(Stored data)
§

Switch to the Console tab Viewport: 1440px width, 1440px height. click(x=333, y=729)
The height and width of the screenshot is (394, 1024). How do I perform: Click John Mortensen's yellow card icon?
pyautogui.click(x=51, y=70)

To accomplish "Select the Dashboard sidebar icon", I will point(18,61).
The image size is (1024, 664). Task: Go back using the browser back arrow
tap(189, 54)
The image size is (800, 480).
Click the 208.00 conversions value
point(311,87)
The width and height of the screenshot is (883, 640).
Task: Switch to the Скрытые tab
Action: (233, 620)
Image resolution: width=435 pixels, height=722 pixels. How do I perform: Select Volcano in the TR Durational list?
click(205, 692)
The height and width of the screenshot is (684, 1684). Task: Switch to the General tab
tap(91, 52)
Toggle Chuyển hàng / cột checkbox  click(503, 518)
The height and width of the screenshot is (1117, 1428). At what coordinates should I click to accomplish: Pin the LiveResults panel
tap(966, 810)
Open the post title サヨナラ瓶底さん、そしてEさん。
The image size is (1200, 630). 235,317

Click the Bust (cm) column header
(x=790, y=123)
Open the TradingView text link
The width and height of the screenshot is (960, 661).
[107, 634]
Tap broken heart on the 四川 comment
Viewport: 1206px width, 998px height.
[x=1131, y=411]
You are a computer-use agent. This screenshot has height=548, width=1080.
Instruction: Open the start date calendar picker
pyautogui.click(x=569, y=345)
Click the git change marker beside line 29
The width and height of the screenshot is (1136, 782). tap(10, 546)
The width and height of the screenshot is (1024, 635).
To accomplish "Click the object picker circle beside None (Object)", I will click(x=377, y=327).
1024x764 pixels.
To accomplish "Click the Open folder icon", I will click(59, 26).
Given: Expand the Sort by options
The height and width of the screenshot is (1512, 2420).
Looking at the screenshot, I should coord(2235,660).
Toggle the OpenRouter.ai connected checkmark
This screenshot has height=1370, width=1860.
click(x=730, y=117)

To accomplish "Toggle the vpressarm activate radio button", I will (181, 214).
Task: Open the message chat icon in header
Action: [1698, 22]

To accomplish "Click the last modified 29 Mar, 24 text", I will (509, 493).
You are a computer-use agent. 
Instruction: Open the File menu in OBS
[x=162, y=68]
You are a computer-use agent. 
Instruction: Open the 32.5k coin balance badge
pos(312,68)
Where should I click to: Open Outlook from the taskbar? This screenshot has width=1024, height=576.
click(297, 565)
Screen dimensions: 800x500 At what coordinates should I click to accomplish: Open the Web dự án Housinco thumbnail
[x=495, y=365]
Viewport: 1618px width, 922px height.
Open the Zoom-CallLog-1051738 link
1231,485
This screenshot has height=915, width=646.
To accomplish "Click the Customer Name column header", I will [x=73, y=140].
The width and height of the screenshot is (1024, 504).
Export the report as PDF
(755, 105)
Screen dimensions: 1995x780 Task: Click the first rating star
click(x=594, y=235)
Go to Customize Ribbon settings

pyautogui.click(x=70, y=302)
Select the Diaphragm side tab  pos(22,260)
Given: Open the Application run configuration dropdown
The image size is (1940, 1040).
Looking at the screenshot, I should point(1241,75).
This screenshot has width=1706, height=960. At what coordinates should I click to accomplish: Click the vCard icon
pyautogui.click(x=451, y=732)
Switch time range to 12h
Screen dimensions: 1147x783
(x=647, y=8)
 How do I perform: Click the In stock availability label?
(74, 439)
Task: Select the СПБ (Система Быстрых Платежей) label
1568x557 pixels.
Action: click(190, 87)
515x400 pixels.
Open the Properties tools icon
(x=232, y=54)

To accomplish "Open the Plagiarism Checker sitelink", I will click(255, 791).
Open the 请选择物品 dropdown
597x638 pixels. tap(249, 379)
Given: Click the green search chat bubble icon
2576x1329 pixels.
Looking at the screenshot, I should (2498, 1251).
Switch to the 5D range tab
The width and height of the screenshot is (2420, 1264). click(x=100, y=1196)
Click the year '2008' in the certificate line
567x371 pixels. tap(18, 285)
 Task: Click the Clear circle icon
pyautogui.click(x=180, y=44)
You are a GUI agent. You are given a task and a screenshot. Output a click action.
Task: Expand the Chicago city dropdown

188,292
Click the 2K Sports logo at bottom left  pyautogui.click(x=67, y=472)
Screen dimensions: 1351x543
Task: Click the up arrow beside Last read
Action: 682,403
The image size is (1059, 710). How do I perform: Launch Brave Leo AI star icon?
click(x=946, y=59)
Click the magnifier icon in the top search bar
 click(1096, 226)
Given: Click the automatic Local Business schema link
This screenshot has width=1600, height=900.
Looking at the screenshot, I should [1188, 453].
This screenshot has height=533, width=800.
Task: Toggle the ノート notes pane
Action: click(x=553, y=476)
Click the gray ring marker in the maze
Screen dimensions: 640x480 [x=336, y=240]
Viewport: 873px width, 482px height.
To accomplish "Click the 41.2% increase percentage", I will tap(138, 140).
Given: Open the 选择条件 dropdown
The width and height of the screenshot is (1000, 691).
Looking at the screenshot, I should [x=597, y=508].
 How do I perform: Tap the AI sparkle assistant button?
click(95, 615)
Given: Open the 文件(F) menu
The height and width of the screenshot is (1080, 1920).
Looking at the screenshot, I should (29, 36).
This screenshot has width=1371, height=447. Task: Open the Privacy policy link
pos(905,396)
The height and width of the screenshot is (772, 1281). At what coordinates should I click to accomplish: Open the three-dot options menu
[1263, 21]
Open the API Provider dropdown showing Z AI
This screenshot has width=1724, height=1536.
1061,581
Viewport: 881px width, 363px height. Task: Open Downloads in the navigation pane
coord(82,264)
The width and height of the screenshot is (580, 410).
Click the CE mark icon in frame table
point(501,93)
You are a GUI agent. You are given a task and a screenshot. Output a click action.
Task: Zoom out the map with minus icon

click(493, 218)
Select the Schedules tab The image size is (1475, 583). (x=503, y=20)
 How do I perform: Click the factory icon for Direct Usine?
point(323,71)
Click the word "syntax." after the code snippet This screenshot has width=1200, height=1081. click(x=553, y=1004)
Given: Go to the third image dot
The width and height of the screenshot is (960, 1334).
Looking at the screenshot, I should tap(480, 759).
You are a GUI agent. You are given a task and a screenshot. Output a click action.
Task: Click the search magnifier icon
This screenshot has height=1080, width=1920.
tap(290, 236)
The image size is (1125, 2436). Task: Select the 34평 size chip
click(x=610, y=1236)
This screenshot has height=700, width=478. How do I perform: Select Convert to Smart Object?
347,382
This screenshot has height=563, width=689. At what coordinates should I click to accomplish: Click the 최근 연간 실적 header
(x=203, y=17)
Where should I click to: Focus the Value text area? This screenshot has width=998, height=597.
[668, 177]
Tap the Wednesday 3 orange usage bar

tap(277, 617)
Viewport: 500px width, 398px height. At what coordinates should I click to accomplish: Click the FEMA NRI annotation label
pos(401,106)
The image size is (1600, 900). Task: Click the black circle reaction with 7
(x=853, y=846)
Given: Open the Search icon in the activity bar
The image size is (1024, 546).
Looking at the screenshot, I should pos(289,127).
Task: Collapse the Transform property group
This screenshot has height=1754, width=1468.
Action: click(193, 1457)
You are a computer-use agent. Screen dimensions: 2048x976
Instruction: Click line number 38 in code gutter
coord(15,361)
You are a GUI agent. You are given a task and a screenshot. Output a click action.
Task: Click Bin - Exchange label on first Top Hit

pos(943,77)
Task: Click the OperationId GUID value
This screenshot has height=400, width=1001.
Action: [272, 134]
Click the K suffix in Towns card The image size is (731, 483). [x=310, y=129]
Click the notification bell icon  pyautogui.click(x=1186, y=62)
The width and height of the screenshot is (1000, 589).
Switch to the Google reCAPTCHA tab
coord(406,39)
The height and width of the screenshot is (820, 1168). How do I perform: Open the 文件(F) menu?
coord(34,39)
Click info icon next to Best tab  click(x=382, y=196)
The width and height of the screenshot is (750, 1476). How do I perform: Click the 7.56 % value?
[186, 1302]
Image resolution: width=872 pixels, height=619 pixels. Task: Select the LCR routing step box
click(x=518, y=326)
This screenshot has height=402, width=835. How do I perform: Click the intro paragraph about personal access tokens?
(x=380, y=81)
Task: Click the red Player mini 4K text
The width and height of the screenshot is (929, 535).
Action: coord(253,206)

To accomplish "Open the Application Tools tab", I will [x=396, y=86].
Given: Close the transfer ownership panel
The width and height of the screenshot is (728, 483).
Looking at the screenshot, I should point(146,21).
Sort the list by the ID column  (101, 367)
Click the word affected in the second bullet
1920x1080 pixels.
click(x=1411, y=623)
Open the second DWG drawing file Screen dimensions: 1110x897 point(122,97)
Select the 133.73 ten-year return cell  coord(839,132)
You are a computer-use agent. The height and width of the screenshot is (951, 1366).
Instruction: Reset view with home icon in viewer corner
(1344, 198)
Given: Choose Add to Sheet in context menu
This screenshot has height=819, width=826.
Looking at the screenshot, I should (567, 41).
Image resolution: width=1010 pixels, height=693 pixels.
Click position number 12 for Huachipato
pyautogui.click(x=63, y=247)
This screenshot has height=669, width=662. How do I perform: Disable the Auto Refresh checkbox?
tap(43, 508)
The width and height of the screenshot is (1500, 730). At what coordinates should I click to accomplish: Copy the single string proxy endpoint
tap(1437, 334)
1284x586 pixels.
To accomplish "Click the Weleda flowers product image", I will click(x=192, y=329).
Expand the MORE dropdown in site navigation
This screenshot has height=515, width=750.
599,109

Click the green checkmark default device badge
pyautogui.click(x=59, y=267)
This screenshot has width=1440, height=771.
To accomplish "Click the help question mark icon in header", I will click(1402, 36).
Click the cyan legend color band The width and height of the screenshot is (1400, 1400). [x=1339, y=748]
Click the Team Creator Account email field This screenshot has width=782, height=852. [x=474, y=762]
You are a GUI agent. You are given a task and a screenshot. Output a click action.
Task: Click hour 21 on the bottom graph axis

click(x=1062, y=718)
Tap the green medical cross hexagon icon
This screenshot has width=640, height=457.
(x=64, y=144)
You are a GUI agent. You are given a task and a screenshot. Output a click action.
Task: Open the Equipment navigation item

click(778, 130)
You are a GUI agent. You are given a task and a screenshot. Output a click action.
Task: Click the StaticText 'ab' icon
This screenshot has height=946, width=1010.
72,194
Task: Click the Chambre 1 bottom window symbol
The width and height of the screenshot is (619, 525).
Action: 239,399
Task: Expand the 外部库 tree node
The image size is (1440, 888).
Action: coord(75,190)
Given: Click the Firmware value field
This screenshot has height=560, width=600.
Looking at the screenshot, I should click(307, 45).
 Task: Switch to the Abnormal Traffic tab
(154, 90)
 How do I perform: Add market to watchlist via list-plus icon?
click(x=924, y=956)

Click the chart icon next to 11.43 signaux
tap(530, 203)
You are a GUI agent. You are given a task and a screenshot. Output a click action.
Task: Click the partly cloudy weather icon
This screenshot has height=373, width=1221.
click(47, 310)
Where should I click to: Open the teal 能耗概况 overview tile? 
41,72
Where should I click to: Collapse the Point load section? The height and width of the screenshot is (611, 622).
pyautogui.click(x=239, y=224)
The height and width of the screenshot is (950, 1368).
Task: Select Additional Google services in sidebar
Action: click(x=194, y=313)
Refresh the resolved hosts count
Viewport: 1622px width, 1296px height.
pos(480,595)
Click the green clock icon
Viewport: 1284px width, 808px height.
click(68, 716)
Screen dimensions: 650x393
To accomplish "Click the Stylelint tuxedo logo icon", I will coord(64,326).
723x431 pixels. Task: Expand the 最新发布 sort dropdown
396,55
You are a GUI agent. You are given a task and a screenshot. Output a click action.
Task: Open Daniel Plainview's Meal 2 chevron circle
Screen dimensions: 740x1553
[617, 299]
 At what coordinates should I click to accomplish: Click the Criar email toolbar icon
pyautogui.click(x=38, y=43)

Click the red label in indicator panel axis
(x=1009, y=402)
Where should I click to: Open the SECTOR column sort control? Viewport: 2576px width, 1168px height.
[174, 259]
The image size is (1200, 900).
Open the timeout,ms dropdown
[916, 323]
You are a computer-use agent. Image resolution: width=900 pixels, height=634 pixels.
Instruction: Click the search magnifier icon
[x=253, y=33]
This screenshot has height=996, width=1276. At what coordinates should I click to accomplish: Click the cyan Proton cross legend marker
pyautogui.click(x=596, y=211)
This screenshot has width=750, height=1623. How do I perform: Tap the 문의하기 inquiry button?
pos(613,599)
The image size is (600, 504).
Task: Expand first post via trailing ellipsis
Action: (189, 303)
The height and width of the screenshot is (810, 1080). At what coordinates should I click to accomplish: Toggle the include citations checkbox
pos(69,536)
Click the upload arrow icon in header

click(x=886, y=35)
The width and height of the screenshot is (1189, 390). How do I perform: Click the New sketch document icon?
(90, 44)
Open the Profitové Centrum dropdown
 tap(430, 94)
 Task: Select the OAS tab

§

Brief >>
Wherever the word "second" appears in the data, return the whole line.

Answer to the exercise >>
Click the word affected in the second bullet
Open the second DWG drawing file Screen dimensions: 1110x897 point(122,97)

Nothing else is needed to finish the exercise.